Fog Hall vs. Woodhall

Hrothjar

New Member
I've finally caught up with all the previous classes and I'm enjoying the languorous trip through Middle-earth. I read Chapter VIII last night and reached the part when the fog rolls over the hobbits after they awaken from their nap against the stone on the hilltop. I couldn't help but compare that event to another one that occurred previously in the story.

The fog forms a "hall of mist whose central pillar was the standing stone." My mind immediately recalled the description of Woodhall in Chapter III. There, the hobbits find themselves in a "wide space like a hall, roofed by the boughs of trees. Their great trunks ran like pillars down each side. In the middle there was a wood-fire blazing, and upon the tree-pillars torches with lights of gold and silver were burning steadily."

The "hall of mist" is a negative inversion of Woodhall. One is warm and living, while the other is cold and dead. Light fills the elf glade, while "pale shadows" gather in the Downs. Even the sequence of events surrounding the hobbits' encounter with the halls are reversals of one another.

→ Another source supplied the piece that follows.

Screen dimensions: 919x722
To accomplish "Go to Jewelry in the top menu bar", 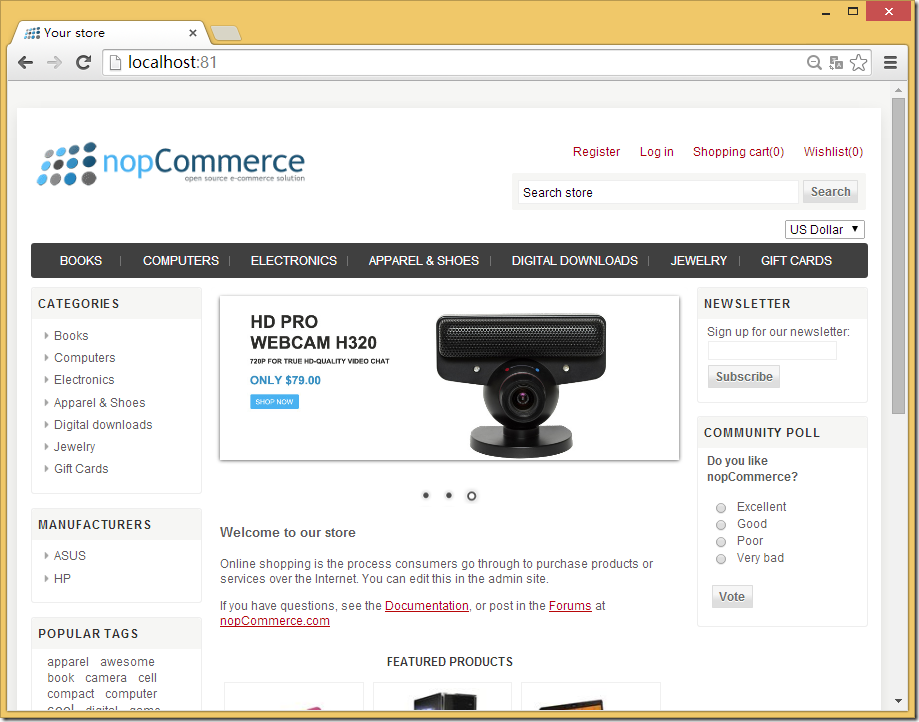I will pos(698,261).

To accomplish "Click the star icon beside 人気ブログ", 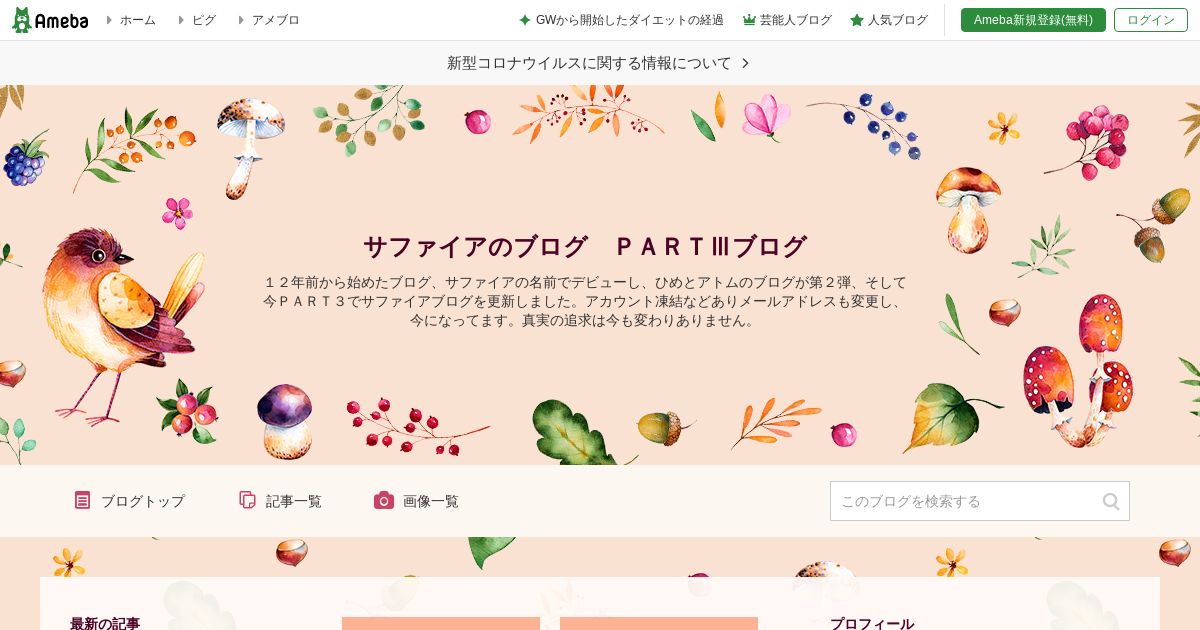I will point(857,20).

In Chapter III, the hobbits encounter the elves, creatures not entirely of the mortal realm, then travel to Woodhall, where they fall eventually fall asleep. In the Barrow Downs, Frodo and company first sleep, then awaken to watch the hall encompass them, and finally depart to encounter the Barrow wights, creatures also not entirely of the mortal realm.

We've noticed how the events of the Old Forest and the Barrow Downs bracket the time in Tom Bombadil's house. These two halls, each the mirror reflection of the other, seem intentional. Perhaps Tolkien is using them as counterpoints to the first leg of the hobbits' journey, waymarkers near the beginning and the ending of their trip from the Shire and into the larger world?